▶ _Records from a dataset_
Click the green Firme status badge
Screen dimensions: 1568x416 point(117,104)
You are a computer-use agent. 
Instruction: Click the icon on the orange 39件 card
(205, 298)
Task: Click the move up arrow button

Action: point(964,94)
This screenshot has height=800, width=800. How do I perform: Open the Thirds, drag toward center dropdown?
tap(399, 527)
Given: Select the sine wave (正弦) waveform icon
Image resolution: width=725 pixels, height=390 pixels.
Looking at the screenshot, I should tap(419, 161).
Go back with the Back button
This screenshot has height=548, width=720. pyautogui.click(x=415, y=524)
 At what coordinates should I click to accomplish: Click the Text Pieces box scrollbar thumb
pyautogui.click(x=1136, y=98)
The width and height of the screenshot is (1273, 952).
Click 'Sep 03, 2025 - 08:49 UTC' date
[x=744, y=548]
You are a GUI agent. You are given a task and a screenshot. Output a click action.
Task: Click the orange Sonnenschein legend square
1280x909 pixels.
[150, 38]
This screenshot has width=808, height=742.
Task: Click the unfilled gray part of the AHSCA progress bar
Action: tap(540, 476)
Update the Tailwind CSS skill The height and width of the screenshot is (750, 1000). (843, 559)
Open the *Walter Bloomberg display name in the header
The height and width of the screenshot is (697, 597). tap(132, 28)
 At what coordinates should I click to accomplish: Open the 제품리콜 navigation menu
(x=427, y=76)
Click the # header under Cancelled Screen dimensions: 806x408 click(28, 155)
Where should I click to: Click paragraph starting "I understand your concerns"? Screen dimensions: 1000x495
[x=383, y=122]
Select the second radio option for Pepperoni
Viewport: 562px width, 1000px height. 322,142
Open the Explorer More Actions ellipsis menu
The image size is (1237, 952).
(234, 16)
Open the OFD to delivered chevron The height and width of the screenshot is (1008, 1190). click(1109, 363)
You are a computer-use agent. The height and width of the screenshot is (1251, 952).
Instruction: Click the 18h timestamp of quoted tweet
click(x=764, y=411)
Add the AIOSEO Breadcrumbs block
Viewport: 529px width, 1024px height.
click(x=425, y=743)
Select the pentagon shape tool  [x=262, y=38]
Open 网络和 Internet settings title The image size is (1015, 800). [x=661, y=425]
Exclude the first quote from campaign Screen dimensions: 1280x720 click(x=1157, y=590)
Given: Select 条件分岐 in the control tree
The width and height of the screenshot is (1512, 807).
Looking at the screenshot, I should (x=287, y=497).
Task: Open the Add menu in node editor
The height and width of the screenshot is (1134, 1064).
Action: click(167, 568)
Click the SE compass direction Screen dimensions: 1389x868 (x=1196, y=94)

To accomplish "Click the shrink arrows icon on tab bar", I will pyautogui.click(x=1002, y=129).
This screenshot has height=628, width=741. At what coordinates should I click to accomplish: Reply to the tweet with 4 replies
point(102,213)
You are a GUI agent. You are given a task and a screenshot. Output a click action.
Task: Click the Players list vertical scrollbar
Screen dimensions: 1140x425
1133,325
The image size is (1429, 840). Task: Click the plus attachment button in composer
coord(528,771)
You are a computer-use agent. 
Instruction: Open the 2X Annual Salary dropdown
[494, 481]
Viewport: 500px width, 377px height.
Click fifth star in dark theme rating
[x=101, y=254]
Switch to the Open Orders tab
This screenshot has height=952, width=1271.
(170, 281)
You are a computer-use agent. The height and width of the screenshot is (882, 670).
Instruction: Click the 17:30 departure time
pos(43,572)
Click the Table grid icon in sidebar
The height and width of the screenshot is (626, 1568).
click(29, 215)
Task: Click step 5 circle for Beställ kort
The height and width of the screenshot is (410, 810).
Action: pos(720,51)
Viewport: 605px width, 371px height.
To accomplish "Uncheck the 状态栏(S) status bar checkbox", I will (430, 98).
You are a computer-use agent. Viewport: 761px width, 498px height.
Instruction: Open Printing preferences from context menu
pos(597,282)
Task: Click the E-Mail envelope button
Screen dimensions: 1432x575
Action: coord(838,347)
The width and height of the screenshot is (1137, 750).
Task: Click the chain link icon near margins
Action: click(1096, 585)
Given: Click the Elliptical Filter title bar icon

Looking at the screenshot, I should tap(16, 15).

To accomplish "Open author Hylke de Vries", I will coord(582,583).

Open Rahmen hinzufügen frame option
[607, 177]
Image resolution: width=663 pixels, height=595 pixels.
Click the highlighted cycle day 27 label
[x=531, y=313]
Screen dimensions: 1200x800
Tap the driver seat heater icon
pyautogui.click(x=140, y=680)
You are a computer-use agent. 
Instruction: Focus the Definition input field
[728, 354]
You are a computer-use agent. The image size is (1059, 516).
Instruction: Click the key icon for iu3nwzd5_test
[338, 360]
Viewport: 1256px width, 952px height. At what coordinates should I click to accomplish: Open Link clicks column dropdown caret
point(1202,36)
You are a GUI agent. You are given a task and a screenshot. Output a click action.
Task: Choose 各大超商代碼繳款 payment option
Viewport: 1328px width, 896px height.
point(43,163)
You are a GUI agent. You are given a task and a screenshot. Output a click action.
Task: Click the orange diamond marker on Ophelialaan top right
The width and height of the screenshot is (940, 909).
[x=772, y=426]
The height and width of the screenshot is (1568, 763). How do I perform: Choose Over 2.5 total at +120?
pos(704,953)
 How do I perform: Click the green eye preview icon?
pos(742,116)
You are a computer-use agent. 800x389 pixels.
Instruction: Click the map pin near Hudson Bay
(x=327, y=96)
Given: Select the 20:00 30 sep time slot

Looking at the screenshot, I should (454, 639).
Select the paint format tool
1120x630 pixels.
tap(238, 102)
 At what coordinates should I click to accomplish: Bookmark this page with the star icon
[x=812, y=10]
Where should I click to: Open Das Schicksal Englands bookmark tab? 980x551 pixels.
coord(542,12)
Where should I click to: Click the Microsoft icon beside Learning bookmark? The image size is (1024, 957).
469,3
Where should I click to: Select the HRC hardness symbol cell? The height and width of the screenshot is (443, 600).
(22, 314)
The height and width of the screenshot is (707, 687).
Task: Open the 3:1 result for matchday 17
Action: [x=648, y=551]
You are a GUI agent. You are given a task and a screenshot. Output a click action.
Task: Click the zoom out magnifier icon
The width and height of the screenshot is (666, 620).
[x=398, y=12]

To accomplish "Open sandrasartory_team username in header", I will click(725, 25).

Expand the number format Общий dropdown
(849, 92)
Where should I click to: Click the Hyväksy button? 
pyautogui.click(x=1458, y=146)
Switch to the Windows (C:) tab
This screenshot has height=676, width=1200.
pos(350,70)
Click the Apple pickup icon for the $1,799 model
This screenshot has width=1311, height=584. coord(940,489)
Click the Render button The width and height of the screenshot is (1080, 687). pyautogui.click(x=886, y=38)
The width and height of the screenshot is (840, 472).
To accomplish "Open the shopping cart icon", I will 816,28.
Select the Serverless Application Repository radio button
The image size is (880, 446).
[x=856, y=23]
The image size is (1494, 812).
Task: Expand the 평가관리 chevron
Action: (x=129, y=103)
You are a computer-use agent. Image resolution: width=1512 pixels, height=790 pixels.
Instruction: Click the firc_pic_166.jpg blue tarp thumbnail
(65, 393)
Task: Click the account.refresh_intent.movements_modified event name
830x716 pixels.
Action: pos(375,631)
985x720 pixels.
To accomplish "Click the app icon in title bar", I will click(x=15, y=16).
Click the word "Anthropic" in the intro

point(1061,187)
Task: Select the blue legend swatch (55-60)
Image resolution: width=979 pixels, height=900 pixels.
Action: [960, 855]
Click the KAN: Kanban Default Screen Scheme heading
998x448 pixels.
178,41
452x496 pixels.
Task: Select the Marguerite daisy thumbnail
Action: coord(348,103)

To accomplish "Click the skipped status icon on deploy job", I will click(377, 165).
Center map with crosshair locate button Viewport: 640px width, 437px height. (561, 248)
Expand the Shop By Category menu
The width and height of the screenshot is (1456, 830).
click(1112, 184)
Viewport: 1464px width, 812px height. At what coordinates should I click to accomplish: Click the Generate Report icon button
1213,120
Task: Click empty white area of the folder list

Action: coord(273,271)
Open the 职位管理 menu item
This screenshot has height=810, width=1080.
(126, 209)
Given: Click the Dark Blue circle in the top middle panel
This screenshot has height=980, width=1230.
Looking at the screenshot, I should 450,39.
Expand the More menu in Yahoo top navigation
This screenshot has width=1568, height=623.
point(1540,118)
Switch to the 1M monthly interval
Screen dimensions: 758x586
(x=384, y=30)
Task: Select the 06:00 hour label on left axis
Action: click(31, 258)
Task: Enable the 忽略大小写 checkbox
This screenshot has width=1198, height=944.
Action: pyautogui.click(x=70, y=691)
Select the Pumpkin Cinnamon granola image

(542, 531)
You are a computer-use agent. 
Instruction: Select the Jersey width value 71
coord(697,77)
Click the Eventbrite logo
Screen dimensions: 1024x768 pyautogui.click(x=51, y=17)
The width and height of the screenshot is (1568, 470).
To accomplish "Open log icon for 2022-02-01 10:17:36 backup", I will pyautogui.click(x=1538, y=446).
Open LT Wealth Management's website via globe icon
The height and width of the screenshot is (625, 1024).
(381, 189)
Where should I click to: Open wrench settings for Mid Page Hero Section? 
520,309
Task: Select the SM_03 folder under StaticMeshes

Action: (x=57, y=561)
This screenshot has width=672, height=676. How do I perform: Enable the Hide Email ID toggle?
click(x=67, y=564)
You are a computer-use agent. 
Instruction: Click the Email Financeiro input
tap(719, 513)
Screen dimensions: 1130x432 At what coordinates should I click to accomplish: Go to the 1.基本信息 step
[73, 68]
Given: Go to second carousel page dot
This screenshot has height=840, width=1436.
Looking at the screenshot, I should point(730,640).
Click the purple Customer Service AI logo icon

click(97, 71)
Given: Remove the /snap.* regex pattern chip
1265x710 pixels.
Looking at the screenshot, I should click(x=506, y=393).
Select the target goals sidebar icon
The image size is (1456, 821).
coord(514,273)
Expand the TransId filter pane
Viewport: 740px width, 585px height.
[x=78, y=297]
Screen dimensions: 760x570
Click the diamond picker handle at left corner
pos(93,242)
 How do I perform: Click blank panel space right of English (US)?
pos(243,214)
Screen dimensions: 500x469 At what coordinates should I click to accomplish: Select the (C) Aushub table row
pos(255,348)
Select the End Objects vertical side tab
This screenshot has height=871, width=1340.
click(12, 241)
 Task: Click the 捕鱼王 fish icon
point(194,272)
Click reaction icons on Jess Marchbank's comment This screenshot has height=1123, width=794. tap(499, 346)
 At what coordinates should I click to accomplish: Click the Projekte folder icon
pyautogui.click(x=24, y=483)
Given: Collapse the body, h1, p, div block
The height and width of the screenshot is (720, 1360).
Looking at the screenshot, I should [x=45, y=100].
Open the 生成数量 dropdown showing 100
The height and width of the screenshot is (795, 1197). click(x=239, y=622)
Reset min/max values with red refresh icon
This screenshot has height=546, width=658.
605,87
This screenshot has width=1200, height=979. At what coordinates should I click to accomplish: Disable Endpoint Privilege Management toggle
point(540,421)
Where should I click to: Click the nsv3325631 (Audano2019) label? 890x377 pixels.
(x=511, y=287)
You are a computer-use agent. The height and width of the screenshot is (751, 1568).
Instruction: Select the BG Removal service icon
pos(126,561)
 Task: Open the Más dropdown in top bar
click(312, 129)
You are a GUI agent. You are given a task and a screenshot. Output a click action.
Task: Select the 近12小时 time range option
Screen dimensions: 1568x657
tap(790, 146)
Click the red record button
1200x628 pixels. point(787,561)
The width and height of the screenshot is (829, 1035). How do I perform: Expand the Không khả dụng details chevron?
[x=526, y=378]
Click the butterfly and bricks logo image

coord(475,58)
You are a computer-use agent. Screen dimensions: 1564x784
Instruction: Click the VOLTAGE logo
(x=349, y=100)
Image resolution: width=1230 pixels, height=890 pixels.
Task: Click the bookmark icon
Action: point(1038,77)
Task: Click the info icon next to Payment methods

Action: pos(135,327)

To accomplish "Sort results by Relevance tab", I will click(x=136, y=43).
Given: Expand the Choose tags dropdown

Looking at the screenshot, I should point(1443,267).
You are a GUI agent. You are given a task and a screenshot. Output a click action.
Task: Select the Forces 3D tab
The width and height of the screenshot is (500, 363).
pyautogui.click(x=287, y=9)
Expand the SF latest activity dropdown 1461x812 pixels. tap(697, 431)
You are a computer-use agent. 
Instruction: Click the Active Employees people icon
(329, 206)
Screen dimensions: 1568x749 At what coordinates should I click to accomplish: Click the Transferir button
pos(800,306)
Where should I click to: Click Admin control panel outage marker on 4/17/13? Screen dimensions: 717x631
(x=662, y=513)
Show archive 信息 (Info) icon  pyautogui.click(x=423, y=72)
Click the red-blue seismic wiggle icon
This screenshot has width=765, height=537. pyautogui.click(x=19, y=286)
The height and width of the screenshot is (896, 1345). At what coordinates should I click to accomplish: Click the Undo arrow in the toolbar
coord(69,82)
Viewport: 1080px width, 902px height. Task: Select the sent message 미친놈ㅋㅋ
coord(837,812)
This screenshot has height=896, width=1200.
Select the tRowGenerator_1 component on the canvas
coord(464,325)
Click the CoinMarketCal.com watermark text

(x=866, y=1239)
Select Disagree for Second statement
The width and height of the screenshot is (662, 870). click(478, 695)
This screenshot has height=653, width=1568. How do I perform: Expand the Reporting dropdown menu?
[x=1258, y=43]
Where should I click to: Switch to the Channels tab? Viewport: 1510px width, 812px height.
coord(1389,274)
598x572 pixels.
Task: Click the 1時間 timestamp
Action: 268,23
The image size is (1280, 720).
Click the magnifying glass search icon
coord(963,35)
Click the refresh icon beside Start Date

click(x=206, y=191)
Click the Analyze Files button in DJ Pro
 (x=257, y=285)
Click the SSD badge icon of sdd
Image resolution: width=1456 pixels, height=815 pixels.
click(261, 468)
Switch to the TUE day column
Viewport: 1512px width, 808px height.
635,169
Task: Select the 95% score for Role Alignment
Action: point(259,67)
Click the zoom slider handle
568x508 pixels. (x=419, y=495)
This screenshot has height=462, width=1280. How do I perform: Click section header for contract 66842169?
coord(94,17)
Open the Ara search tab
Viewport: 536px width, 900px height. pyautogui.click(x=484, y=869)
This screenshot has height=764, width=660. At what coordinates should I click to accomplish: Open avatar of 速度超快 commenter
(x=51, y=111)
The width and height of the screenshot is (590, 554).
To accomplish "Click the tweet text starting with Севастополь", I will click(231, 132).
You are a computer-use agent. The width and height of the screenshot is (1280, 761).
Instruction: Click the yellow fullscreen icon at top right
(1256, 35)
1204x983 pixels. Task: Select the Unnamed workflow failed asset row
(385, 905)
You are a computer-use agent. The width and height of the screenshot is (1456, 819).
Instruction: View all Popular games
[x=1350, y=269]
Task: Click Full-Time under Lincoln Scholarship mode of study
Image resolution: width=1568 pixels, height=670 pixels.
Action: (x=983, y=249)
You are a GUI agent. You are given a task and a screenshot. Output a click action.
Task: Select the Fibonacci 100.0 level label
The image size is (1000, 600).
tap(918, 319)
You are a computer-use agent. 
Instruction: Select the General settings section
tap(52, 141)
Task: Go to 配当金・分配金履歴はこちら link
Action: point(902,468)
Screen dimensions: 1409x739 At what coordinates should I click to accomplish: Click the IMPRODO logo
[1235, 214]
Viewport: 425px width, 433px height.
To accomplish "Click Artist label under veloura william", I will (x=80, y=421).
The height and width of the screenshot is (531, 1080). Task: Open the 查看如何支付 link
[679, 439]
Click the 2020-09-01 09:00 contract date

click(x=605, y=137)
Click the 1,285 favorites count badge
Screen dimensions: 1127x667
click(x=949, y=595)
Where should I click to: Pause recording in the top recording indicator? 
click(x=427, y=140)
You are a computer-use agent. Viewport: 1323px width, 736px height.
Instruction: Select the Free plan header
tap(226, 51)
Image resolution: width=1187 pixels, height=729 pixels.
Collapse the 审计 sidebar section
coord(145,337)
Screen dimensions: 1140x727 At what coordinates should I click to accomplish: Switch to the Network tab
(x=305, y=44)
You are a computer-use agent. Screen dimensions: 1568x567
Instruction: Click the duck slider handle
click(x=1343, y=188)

▶ _Task item_
A single number is the expected answer: how many lines of the records above contain the word "circle".

▶ _Solution to the exercise_
2